Support Questions
Find answers, ask questions, and share your expertise
Announcements
Alert: Welcome to the Unified Cloudera Community. Former HCC members be sure to read and learn how to activate your account here.

compression issue

compression issue

Contributor

Hello

 

I created some tables like following command sequence

set compression_codec=gzip
create table1 stored as parquet as select col1, col2, col3, col4 from table2

But when I checked show files in table1 output, I could see there is no compression.

 

|                              | transient_lastDdlTime                                                       | 1449221112           |
|                              | NULL                                                                        | NULL                 |
| # Storage Information        | NULL                                                                        | NULL                 |
| SerDe Library:               | org.apache.hadoop.hive.ql.io.parquet.serde.ParquetHiveSerDe                 | NULL                 |
| InputFormat:                 | org.apache.hadoop.hive.ql.io.parquet.MapredParquetInputFormat               | NULL                 |
| OutputFormat:                | org.apache.hadoop.hive.ql.io.parquet.MapredParquetOutputFormat              | NULL                 |
| Compressed:                  | No                                                                          | NULL                 |

 

I also controlled set command output, compression_codec was gzip, also tried compute stats table1 command and checked again but no progress.

 

I could not figured out my error. Could you help me about to crerate gzip compressed parquet table?

 

Thanks

8 REPLIES 8

Re: compression issue

Contributor

Hi, 

 

The compression you see in the output is a table level property not a property of the files. If you run a query (e.g. "select * from table") and check the runtime profile it should mention in the HDFS_SCAN_NODE the formats of the files that are scanned. I tried a similar example to the one you posted and the output was "File Formats: PARQUET/GZIP". 

 

Dimitris

Re: compression issue

Contributor

Hello Dimitris

 

Thank you so much for your reply


I have lots of tables in Impala and I have to use gzip for storage consideration. I run select * from table and then profile command to check out HDFS_SCAN_NODE output for only one table, it takes about 3 hours for only one table. It's long for my operation.

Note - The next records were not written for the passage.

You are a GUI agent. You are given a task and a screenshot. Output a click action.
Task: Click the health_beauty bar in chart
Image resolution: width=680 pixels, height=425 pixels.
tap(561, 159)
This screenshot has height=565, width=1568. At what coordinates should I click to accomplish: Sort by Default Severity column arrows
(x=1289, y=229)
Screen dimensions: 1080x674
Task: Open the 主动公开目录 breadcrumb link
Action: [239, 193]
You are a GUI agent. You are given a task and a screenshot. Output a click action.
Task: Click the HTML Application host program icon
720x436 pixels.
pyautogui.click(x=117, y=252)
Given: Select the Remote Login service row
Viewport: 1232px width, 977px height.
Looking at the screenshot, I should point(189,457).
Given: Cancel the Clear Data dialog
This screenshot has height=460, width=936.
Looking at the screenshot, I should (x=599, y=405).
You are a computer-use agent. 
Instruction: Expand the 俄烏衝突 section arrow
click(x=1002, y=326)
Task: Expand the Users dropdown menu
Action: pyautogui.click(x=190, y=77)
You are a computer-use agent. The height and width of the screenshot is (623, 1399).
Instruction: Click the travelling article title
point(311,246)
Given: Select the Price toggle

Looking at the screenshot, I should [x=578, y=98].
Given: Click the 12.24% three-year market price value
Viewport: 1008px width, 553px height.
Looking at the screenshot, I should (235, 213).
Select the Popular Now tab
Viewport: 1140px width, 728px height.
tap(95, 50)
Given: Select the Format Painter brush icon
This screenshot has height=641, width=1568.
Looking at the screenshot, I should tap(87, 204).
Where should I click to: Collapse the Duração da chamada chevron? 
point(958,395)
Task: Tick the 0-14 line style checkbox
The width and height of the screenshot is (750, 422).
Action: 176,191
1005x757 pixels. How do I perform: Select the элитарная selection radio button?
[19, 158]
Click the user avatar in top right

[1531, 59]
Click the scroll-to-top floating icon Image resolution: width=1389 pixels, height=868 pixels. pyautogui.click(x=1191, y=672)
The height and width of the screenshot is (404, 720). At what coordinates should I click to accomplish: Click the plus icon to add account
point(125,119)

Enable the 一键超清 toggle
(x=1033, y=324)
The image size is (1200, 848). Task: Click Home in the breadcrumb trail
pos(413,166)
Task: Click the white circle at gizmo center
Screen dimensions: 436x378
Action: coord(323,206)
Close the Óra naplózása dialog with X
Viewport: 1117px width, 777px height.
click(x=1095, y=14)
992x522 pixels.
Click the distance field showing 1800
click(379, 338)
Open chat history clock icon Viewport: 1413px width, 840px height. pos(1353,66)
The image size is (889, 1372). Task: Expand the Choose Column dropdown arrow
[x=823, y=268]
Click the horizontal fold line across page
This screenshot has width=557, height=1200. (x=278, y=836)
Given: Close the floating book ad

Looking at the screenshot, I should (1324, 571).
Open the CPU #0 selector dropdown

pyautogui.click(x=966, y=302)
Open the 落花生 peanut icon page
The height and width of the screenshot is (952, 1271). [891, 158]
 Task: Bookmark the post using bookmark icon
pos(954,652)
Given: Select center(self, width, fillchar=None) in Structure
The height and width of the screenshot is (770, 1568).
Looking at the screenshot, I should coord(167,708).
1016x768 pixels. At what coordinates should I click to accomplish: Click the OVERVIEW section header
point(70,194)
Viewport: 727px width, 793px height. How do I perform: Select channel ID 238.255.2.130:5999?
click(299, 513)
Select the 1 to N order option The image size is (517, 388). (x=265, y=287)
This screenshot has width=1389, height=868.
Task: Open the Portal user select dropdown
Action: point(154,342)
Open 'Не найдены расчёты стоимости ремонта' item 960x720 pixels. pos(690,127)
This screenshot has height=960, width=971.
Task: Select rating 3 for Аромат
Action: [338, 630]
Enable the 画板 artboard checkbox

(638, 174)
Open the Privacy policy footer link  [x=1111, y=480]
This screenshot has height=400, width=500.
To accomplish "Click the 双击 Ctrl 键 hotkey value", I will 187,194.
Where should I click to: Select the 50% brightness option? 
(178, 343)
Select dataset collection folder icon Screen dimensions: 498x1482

Is there any other and fast way to check compression status and codec information

By the way I have couple of questions more :)

Is there any way to change default compression to gzip ?  I always want to work with gzipped mode. I accept gzip's overhead.

For example: I created parquet table and inserted lots of records with gzipped compression in last weekend. What is the Impala's behavior if I forget to set gzip compression for next weekend's insert operation on same table?

 

Best regards

 

Highlighted

Re: compression issue

Contributor

I agree, running a query and looking at the profile in order to get the compression info is not very "user friendly". I've filed a JIRA to output the compression codec of files in a 'show files' statement (see https://issues.cloudera.org/browse/IMPALA-2748 ). 

 

Unfortunately, I am not aware of a way to change the default compression codec so that you don't have to explicitly set it every time. 

 

Dimitris

Re: compression issue

Contributor
Hello Dimitris

Thanks for your inputs and JIRA case :)

Thanks
Suluhan

Re: compression issue

Contributor
Hello alex.behm

Do you have any idea about my issue ?

Regards

Re: compression issue

Master Collaborator

The double quote (") is in the wrong place: -default_query_options is not inside the double quotes.

Re: compression issue

Master Collaborator

The "set compression_codec=gzip" modifies the value for the compression_codec query option at a session level. You can set "gzip" as the default value for that query option to avoid setting it for every insert.

 

Search for "default_query_option" on this docs page:

http://www.cloudera.com/content/www/en-us/documentation/enterprise/latest/topics/impala_config_optio...

 

 

 

Re: compression issue

Contributor

@alex.behm wrote:

The "set compression_codec=gzip" modifies the value for the compression_codec query option at a session level. You can set "gzip" as the default value for that query option to avoid setting it for every insert.

 

Search for "default_query_option" on this docs page:

http://www.cloudera.com/content/www/en-us/documentation/enterprise/latest/topics/impala_config_optio...

 

 

 


Hello

 

Thanks for your reply


I changed all impala servers' /etc/default/impala file like in following lines and then restarted impala cluster

 

IMPALA_SERVER_ARGS=" \
    -log_dir=${IMPALA_LOG_DIR} \
    -catalog_service_host=${IMPALA_CATALOG_SERVICE_HOST} \
    -state_store_port=${IMPALA_STATE_STORE_PORT} \
    -use_statestore \
    -state_store_host=${IMPALA_STATE_STORE_HOST} \
    -be_port=${IMPALA_BACKEND_PORT}"\
    -default_query_options='compression_codec=gzip'

After restarted the daemons in all server, I checked settings with set command, compression codec is none

 

 

COMPRESSION_CODEC: [NONE]

What is the issue with my settings ?

 

Thanks